* [BRIEF]: Transcribe every record without leaving anything out or changing a word.

[Stored items]

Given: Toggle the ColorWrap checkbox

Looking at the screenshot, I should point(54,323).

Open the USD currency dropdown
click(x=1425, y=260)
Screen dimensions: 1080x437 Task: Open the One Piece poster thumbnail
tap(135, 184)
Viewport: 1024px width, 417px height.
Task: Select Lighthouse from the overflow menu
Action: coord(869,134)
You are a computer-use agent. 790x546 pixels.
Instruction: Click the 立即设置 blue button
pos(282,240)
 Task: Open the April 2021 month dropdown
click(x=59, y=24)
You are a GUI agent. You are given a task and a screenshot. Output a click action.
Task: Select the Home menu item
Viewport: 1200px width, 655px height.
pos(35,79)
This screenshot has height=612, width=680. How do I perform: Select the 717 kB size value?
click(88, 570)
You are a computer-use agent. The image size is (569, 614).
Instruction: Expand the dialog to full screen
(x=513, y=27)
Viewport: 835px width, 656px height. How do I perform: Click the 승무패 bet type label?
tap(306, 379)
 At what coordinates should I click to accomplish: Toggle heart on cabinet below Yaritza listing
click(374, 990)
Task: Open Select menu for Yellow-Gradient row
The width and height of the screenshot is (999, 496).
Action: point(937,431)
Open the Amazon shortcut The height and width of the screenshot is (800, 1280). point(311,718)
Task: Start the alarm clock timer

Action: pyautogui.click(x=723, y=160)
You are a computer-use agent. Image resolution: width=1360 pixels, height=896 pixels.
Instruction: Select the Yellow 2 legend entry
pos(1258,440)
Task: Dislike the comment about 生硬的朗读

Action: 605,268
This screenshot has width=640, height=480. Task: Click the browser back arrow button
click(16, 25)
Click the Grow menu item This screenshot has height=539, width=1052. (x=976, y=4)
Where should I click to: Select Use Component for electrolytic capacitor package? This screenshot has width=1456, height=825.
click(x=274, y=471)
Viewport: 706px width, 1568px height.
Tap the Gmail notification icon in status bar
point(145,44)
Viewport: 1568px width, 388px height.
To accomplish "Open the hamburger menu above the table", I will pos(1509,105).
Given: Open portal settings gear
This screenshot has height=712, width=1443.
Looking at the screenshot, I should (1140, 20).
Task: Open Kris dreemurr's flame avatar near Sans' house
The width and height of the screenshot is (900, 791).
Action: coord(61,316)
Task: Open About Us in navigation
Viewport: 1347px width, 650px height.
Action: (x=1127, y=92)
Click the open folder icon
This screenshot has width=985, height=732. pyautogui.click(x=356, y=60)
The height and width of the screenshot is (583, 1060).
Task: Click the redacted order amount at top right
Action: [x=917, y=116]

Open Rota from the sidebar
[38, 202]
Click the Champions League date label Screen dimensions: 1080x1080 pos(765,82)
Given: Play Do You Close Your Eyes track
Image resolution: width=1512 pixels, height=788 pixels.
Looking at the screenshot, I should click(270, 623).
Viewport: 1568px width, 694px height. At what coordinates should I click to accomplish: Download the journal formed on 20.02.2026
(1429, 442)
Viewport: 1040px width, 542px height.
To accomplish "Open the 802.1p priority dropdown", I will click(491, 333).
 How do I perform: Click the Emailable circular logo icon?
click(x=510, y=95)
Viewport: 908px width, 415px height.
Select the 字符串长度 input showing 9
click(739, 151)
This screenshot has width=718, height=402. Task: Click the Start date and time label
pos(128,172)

* [YOUR RESPONSE]:
Given: Toggle the ColorWrap checkbox

Looking at the screenshot, I should point(54,323).

Open the USD currency dropdown
click(x=1425, y=260)
Screen dimensions: 1080x437 Task: Open the One Piece poster thumbnail
tap(135, 184)
Viewport: 1024px width, 417px height.
Task: Select Lighthouse from the overflow menu
Action: coord(869,134)
You are a computer-use agent. 790x546 pixels.
Instruction: Click the 立即设置 blue button
pos(282,240)
 Task: Open the April 2021 month dropdown
click(x=59, y=24)
You are a GUI agent. You are given a task and a screenshot. Output a click action.
Task: Select the Home menu item
Viewport: 1200px width, 655px height.
pos(35,79)
This screenshot has height=612, width=680. How do I perform: Select the 717 kB size value?
click(88, 570)
You are a computer-use agent. The image size is (569, 614).
Instruction: Expand the dialog to full screen
(x=513, y=27)
Viewport: 835px width, 656px height. How do I perform: Click the 승무패 bet type label?
tap(306, 379)
 At what coordinates should I click to accomplish: Toggle heart on cabinet below Yaritza listing
click(374, 990)
Task: Open Select menu for Yellow-Gradient row
The width and height of the screenshot is (999, 496).
Action: point(937,431)
Open the Amazon shortcut The height and width of the screenshot is (800, 1280). point(311,718)
Task: Start the alarm clock timer

Action: pyautogui.click(x=723, y=160)
You are a computer-use agent. Image resolution: width=1360 pixels, height=896 pixels.
Instruction: Select the Yellow 2 legend entry
pos(1258,440)
Task: Dislike the comment about 生硬的朗读

Action: 605,268
This screenshot has width=640, height=480. Task: Click the browser back arrow button
click(16, 25)
Click the Grow menu item This screenshot has height=539, width=1052. (x=976, y=4)
Where should I click to: Select Use Component for electrolytic capacitor package? This screenshot has width=1456, height=825.
click(x=274, y=471)
Viewport: 706px width, 1568px height.
Tap the Gmail notification icon in status bar
point(145,44)
Viewport: 1568px width, 388px height.
To accomplish "Open the hamburger menu above the table", I will pos(1509,105).
Given: Open portal settings gear
This screenshot has height=712, width=1443.
Looking at the screenshot, I should (1140, 20).
Task: Open Kris dreemurr's flame avatar near Sans' house
The width and height of the screenshot is (900, 791).
Action: coord(61,316)
Task: Open About Us in navigation
Viewport: 1347px width, 650px height.
Action: (x=1127, y=92)
Click the open folder icon
This screenshot has width=985, height=732. pyautogui.click(x=356, y=60)
The height and width of the screenshot is (583, 1060).
Task: Click the redacted order amount at top right
Action: [x=917, y=116]

Open Rota from the sidebar
[38, 202]
Click the Champions League date label Screen dimensions: 1080x1080 pos(765,82)
Given: Play Do You Close Your Eyes track
Image resolution: width=1512 pixels, height=788 pixels.
Looking at the screenshot, I should click(270, 623).
Viewport: 1568px width, 694px height. At what coordinates should I click to accomplish: Download the journal formed on 20.02.2026
(1429, 442)
Viewport: 1040px width, 542px height.
To accomplish "Open the 802.1p priority dropdown", I will click(491, 333).
 How do I perform: Click the Emailable circular logo icon?
click(x=510, y=95)
Viewport: 908px width, 415px height.
Select the 字符串长度 input showing 9
click(739, 151)
This screenshot has width=718, height=402. Task: Click the Start date and time label
pos(128,172)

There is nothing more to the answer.